• [Exercise requirements]
A – Answer these questions about the forum thread on a bent bicycle seatstay, one answer per line, marked (i), (ii), (iii).
(i) What frame did the original poster buy secondhand?
(ii) How large a difference did the poster measure with a ruler?
(iii) In the last post, what part should be parallel if the wheel mounts up with no issues?
B – Write the next part of the forum thread on the bent bicycle seatstay, starting after its last post.
━━━━━ Excerpt provided
Seatstay of frame is slightly bent... :(- Mtbr.com
Results 1 to 26 of 26
  1. #1
    mtbr member
    Reputation: TheGenTwo's Avatar
    Join Date
    Oct 2009
    Posts
    286

    Seatstay of frame is slightly bent... :(

    How? Here is a picture of the seatstay. There is a slight bend to it, around 0.5cm-1cm difference when I use a ruler.

    Image


    Image with lines showing bend. Look at the area where the lines end up being not parallel to the seatstay,



    Is this serious? The bend is only a slight bend and it does not affect tire clearance or anything. The left seatstay looks the same too. Im not sure whether this is just the geometry of the bike or a damage to the frame.

    I bought this commencal combi 2006 frame secondhand from another forumer locally if anyone would like to know.

    Im using this bike for XC purposes...Will it be fine to keep using it?

    EDIT: The left seatstay is not the same. The bend at the left is not as great as the right.
    Last edited by TheGenTwo; 10-31-2009 at 06:03 PM.

  2. #2
    mtbr member
    Reputation:
    Join Date
    Sep 2005
    Posts
    144
    Amateur opinion, I think you are alright. If both the seatstays have the same "slight" bend, it is probably designed. If it was accident/use related, the left and right seatstays would most likely not bend/snap/crack symmetrically. From my understanding, aluminum frames snap, they don't bend. I say keep riding, but would like to request release of liability if I am wrong and any subsiquent injury occurs due to frame failure.

  3. #3
    mtbr member
    Reputation: TheGenTwo's Avatar
    Join Date
    Oct 2009
    Posts
    286
    Quote Originally Posted by zazen
    Amateur opinion, I think you are alright. If both the seatstays have the same "slight" bend, it is probably designed. If it was accident/use related, the left and right seatstays would most likely not bend/snap/crack symmetrically. From my understanding, aluminum frames snap, they don't bend. I say keep riding, but would like to request release of liability if I am wrong and any subsiquent injury occurs due to frame failure.
    Ok sure thanks alot! Anyway before I made this thread I already decided to continue riding this frame as its only a slight bend.
    Do any of you think it might be due to the vbrakes Im using that are causing this bend(the pulling force on the brakes as the pads stop the wheel)? It seems quite unlikely as Im using normal mech vbrakes and not hydros...

  4. #4
    AZ
    AZ is offline
    banned
    Reputation: AZ's Avatar
    Join Date
    Apr 2009
    Posts
    19,198
    Looks like the seat stay rotated out of plane when it was built . As long as the dropouts are parellel and they should be if the wheel mounts up with no issues . No worries .
━━━━━━━━━━
━━━━━ Supplied material
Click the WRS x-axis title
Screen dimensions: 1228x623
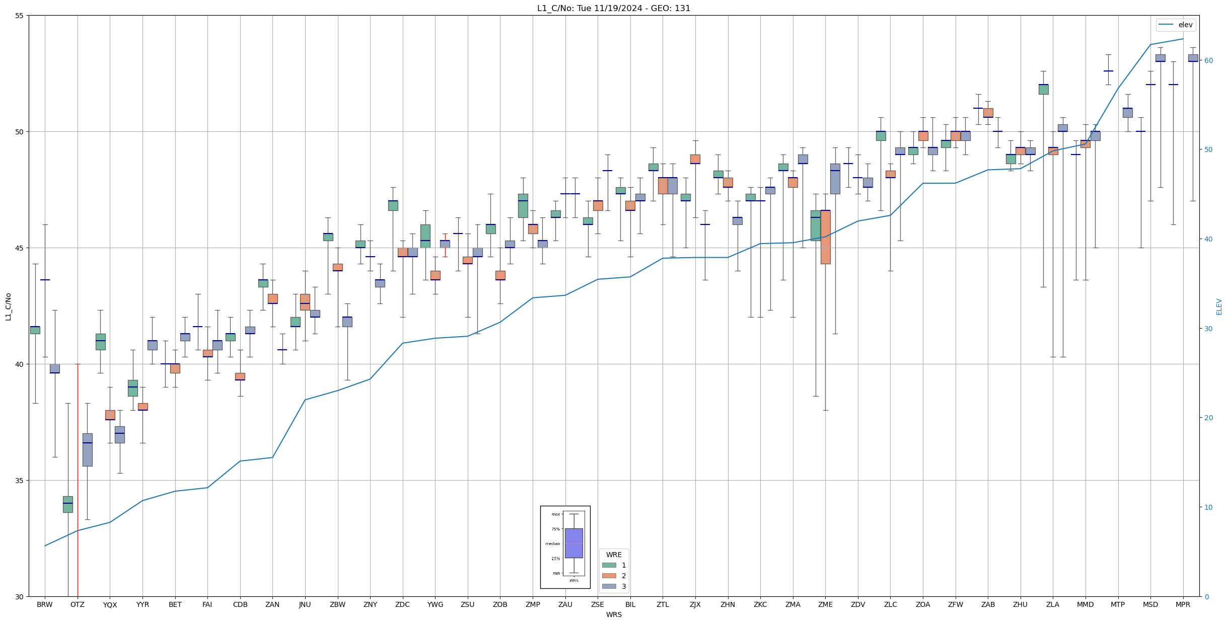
━━━━━━━━━━
━━━━━ Supplied material
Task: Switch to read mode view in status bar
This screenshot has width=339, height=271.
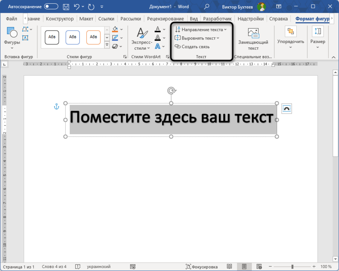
━━━━━━━━━━
• [Responses by task]
A –
(i) A Commencal Combi 2006 frame.
(ii) Around 0.5 cm to 1 cm.
(iii) The dropouts.

B –
  5. #5
    mtbr member
    Reputation:
    Join Date
    Sep 2009
    Posts
    44
    Your good, no worries.

    If that is a steel frame, and if it bothers you, and you want to do something about it just use a rubber mallet and give it a couple of good wacks. I've done this many times when straightening out old Schwinn frames.

  6. #6
    mtbr member
    Reputation:
    Join Date
    Jun 2008
    Posts
    863
    If both seat stays are bent identically I'm betting the bike was designed that way.
    Stache 7 --- Rigid Surly 1x1 B+ --- Dirt Drop CrossCheck

  7. #7
    Needed Less ~ Did More
    Reputation: Singlespeedpunk's Avatar
    Join Date
    Jan 2004
    Posts
    1,008
    I would say that if the wheel sits straight and level in the drop outs and is evenly spaced between the seat and chain stays don't worry. If only one of the stays was bent it would throw the wheel off line quite a bit at the tyre circumference.

    Another trick to check a frame is to hold a length of string on the left rear drop out, run it up around the head tube and down to the right rear drop out. Get a friend to measure the distance between the outer face of the seat tube and the string for any massive off-set.

    OK its not a granite allignment table but its easier to get hold of!

    SSP
    "Put any one on one of these singlespeed bikes and they could not help but have fun"
    -
    Otis Guy talking about klunkers c1976

  8. #8
    mtbr member
    Reputation: TheGenTwo's Avatar
    Join Date
    Oct 2009
    Posts
    286
    Thanks guys for all the input. Today I took out the ruler again and found out that the right seastay did not have as much as a bend as the left seatstay. Im going a lil crazy over this whole thing as it is my first real MTB. So it turns out both seatstays are not identical and this whole thing is probably a lil bit of frame damage.

    Still the wheel mounts up easily though about what SSP said, the wheel isnt evenly spaced between the two seatstays. However, the same thing occurs in the two chain stays as well. That means that the tire has around the same spacing at the right seatstay and chainstay. Same thing for the left seatstay and chainstay.

    And no, its not a steel frame otherwise I would have requested for my bike mech to do something about it.

  9. #9
    Birthday Collector
    Reputation: ATBScott's Avatar
    Join Date
    Jun 2006
    Posts
    2,603
    If the wheels are aligned and "centered" along the plane of the frame center, you should be fine. There is also a slight possibility that this may be designed in, as there could be "room" for a multi-speed cassette on that side and there is a slight difference in the dropouts? That is a guess - which brand/model of frame is this? I think it says "Commencal" on that seatstay? I know of them but little about them!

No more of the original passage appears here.